Now consider how this certificate was obtained and what that implies for this example (TLS for a non-HTTPS protocol):
-
If dns-01 challenges were used, the requesting ACME client could have no direct relationship to the client that would use these credentials, but such is DNS. This does not imply the existence of any other tenant services on this host, but doesn't preclude them.
-
If tls-alpn-01 or http-01 were used, a direct connection to the server must've been made, but only to a HTTP server! This implies the existence of some other tenant, whether temporary (e.g., a standalone ACME client) or persistent (e.g., a long-term nginx instance, perhaps serving unrelated content under the same domain). Admittedly, all three of ports 80, 443, and 465 are privileged to bind to, so if the operator is running distinct web and mail services (which should not have cross-permissions to impersonate each other) they have arguably made a mistake. If they're e.g., hosting a webmail instance alongside their SMTP server, this might make some sense, but still might arguably be nice to separate the webmail service's certificate's capabilities from the SMTP service's cert (server-only in the former case and client+server in the latter) to prevent misuse.
In any case, presently a certificate for e.g., a parallel web service could be used to impersonate a certificate given to the e.g., SMTP service which has legitimate use cases for client authentication.
Regardless, at least from my view, neither challenge type can truly validate that client usage is allowed: the latter two (tls-alpn-01 and http-01) strictly validate that a server is present and serving the challenges -- which IMO, does not justify clientAuth usage -- with http-01 even following redirects to potentially non-authoritative systems. And in the former case (dns-01), the service itself isn't contacted, so presumably a stronger authentication onus would be on the server to validate the peer's presented certificate.
It seems in general like future support for the End User challenge types (in draft presently: ACME End User Client and Code Signing Certificates) would be the correct approach here, with perhaps a characterization that existing challenge types might not be sufficient to fully justify ExtKeyUsage=clientAuth.
In short, the protocol which is used to (correctly) justify server usage may not be the protocol or service using client auth and it may not be desirable for it to have client auth permissions.
My interest here, in the matter of disclosure, is that we've recently added support for ACME to Hashicorp Vault, eliding ExtKeyUsage=clientAuth, under the opinion that the existing challenges are not a sufficient characterization of these capabilities. I'm mostly curious to explore if any thought has been given to ACME's influence on key usage capabilities as I've been unable to find much literature on the subject.

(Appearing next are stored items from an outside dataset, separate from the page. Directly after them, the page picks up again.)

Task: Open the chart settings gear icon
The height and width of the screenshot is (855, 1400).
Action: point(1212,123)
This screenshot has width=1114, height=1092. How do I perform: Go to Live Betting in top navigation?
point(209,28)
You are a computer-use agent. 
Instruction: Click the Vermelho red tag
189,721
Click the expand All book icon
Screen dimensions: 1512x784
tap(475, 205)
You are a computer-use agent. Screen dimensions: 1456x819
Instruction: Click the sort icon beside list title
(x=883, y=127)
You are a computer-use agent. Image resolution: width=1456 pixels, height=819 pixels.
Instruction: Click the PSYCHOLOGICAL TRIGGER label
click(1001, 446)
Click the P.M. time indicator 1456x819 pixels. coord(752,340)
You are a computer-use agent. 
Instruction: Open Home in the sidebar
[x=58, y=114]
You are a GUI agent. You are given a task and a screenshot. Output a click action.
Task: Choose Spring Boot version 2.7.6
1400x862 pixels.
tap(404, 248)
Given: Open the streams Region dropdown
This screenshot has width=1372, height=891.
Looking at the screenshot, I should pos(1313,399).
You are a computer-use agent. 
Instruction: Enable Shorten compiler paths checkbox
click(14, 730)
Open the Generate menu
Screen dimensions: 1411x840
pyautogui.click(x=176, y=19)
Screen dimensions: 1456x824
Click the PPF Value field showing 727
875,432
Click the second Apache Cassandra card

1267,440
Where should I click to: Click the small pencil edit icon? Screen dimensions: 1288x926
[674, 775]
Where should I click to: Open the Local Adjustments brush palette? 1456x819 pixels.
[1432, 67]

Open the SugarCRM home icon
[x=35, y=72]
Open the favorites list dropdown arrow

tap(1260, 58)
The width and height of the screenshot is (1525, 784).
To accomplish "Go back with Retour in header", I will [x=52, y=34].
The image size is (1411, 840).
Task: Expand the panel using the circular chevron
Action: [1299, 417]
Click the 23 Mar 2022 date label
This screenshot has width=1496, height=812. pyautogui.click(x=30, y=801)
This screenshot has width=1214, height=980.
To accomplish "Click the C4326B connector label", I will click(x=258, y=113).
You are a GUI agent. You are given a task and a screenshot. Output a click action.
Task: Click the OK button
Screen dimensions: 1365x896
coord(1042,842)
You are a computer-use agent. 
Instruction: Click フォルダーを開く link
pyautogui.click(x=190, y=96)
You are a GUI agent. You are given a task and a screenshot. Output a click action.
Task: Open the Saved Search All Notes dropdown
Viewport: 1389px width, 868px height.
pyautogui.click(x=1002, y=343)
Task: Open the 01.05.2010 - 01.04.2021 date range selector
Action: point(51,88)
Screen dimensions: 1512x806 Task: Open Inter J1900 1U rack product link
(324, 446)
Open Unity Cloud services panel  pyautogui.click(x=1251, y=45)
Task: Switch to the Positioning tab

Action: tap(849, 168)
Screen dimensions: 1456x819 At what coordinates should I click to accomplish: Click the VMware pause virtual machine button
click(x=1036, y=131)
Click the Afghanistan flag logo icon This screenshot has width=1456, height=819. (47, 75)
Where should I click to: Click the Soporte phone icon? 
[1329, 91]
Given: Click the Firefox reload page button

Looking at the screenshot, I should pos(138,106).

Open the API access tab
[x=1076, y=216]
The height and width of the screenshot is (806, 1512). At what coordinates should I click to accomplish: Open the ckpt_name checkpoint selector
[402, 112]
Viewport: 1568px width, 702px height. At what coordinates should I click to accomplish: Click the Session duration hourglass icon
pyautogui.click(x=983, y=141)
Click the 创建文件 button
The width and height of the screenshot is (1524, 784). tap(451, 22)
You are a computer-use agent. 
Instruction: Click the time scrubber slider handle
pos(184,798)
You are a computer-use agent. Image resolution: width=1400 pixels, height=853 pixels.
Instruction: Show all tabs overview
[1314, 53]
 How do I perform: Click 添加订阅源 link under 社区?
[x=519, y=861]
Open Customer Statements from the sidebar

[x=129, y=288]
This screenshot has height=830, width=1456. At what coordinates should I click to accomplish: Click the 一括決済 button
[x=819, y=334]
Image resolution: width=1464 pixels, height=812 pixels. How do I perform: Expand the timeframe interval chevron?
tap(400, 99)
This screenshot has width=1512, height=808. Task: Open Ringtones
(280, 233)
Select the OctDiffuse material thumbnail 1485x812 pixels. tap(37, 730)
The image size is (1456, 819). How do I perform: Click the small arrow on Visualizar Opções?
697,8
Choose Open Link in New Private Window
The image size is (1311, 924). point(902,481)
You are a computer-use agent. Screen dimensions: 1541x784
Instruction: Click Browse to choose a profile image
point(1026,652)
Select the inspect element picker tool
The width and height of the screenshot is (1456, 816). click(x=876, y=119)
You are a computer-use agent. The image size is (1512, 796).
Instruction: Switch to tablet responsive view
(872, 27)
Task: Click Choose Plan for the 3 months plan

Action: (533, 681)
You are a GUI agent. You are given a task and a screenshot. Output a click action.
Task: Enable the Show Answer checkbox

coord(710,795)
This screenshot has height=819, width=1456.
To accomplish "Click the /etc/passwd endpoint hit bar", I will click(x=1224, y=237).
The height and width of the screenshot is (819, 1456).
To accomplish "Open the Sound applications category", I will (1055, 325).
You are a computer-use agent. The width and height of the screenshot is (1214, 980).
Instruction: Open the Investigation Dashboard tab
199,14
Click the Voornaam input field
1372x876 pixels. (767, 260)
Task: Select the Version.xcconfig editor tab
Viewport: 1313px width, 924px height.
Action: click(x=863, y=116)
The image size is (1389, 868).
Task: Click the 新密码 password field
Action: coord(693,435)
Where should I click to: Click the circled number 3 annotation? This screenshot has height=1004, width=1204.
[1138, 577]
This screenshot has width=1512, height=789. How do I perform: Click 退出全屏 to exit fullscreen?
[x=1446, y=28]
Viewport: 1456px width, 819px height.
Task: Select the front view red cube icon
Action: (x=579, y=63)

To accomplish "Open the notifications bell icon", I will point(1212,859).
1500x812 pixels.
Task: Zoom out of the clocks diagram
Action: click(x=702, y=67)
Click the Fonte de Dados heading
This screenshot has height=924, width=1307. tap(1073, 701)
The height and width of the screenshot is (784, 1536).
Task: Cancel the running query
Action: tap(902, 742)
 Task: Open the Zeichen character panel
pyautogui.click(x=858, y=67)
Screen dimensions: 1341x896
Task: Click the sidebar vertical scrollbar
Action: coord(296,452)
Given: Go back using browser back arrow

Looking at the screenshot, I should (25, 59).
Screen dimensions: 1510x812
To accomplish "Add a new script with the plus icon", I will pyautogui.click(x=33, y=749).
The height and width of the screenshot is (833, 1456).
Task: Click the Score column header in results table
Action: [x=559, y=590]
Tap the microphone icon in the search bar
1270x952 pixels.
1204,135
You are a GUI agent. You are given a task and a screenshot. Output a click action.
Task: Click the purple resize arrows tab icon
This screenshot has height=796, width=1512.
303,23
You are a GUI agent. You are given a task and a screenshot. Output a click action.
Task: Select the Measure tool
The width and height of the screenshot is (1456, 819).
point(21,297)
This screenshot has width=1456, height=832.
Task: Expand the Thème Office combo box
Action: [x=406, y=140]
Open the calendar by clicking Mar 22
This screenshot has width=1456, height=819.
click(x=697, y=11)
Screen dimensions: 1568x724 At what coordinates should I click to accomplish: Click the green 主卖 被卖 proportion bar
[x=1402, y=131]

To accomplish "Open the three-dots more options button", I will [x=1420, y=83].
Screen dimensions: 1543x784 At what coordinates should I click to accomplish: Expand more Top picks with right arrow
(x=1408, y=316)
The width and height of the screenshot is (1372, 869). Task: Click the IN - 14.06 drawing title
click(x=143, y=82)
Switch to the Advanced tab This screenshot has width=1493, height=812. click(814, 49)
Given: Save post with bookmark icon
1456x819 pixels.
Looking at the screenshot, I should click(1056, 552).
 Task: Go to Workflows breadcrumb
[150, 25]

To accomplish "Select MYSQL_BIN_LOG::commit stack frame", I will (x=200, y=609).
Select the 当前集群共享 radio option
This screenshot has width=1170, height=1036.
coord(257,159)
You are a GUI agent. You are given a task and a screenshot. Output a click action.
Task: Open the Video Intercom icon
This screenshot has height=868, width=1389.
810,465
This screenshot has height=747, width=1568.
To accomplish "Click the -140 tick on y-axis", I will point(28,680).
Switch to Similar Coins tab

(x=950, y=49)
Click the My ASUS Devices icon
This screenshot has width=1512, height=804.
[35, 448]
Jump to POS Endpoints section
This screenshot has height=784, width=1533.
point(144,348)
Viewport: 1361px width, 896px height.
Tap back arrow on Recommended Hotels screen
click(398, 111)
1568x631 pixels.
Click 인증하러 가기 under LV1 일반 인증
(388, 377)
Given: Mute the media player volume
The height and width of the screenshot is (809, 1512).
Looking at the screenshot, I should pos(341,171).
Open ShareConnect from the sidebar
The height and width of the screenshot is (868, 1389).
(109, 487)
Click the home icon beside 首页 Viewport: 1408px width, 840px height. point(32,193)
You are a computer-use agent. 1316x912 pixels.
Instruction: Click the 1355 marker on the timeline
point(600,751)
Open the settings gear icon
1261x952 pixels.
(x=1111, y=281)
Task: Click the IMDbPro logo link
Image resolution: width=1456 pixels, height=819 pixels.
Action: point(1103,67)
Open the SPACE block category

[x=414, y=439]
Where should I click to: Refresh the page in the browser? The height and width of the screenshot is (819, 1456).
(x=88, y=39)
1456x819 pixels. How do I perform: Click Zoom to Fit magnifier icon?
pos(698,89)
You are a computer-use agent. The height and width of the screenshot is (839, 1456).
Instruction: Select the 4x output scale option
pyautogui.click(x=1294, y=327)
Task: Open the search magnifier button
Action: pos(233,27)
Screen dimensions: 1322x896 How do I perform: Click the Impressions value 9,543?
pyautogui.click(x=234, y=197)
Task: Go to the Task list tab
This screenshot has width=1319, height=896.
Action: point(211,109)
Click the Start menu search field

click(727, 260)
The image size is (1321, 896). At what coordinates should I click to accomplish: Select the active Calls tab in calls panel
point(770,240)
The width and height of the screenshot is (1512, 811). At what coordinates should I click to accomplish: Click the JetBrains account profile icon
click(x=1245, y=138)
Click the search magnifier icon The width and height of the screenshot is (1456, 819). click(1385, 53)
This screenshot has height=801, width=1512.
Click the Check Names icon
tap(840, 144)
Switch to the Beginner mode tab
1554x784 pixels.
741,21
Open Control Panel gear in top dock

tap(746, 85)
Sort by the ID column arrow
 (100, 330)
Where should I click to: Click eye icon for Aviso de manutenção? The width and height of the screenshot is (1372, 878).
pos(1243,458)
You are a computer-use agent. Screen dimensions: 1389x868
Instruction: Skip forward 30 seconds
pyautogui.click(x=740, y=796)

As an aside, I think there is a use case here for (potentially cross-tenant) microservice authentication when reliance on public CAs are sufficient; when a service is uniquely identified via a 1:1 correspondence to DNS records, and proper restrictions around client auth are used, using ACME challenges for this is OK. But I don't think this is generally an acceptable (i.e., public internet for all consumers) thing to do more broadly.